_Challenge:_ Please write out the stretch of the article on the Cuban weapons shipment from "The most obvious" through "weapons development programs.", word for word.

_Extracted text:_
CUBA

Report: Cuban weapons in North Korean ship violated U.N. sanctions

 

jtamayo@ElNuevoHerald.com

Cuban weapons found in a freighter bound for North Korea “without a doubt” violate U.N. sanctions and some of it seemed intended for Pyongyang’s own use, not for repair and return as Havana claims, according to a report Tuesday.

The weapons shipment hidden in deliberately modified sections of the ship also was much larger than previously reported, and included anti-tank cannon and night vision equipment, said the report in 38 North, a U.S.-based Web page on North Korean issues.

Taken together, the evidence makes clear “that contrary to both the North Korean shipping declaration and Cuban government statements the shipment was without a doubt a violation of United Nations sanctions on North Korea,” it said.

The North Korea-flagged Chong Chon Gang declared a cargo of 10,000 tons of sugar and 2,000 empty polyethylene bags after it left Cuba and approached the Panama Canal in July on its way home. Panama authorities searched it after a tip that it carried drugs and found the weapons in 25 metal shipping containers hidden under the sugar.

Havana claimed the 240 tons of “obsolete” equipment, including two MiG-21 jets, 15 engines for the MiGs, nine missiles and parts and two anti-aircraft missile radar systems, was sent to Pyongyang for repairs only.

“The statement was misleading to say the least,” said the report, co-authored by Hugh Griffiths, a global arms trafficking expert with the Stockholm International Peace Research Institute in Sweden, and research intern Roope Siiritola. 38 North is run by the U.S.-Korea Institute at the Johns Hopkins School of Advanced International Studies in Maryland.

The most obvious discrepancy, the report said, was that North Korea has a long record of trying to buy MiG-21s and engines for its own military in violation of the U.N. arms embargo sparked by its missile and nuclear weapons development programs.

What’s more, the fuselages of the MiG-21s “were rather carelessly packed” in 40-foot metal shipping containers, it added, with no protective padding covering sensitive parts that could have been damaged should the ship have encountered rough seas.

“The method of packing does not suggest that the aircraft themselves were to be ‘repaired’ and ‘returned’ to Cuba, but rather (were intended) for end use in North Korea” as scrap or spare parts, the report said.

_Records provided:_

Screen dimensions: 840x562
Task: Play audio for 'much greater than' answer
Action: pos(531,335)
* * *
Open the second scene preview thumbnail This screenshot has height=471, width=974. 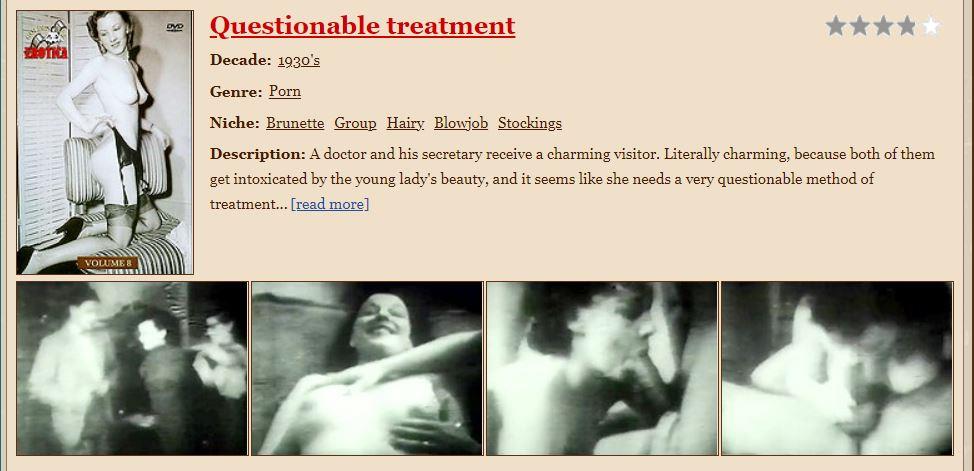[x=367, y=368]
---
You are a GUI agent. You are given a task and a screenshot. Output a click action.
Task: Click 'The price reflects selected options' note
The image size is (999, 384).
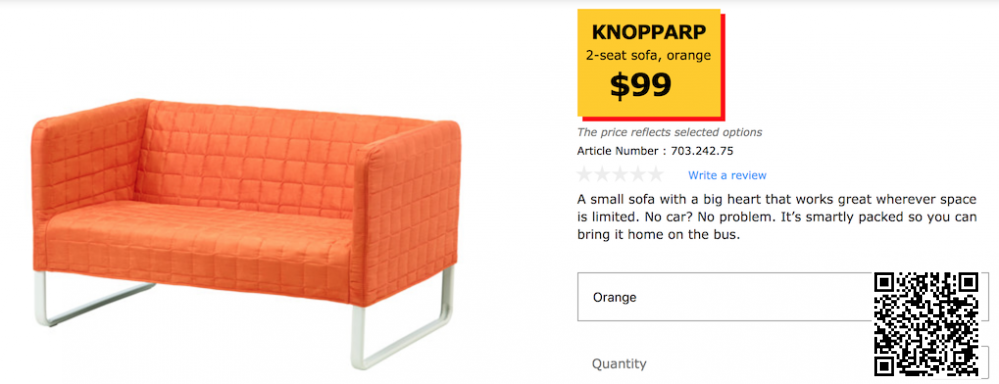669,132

_Expected answer:_
The most obvious discrepancy, the report said, was that North Korea has a long record of trying to buy MiG-21s and engines for its own military in violation of the U.N. arms embargo sparked by its missile and nuclear weapons development programs.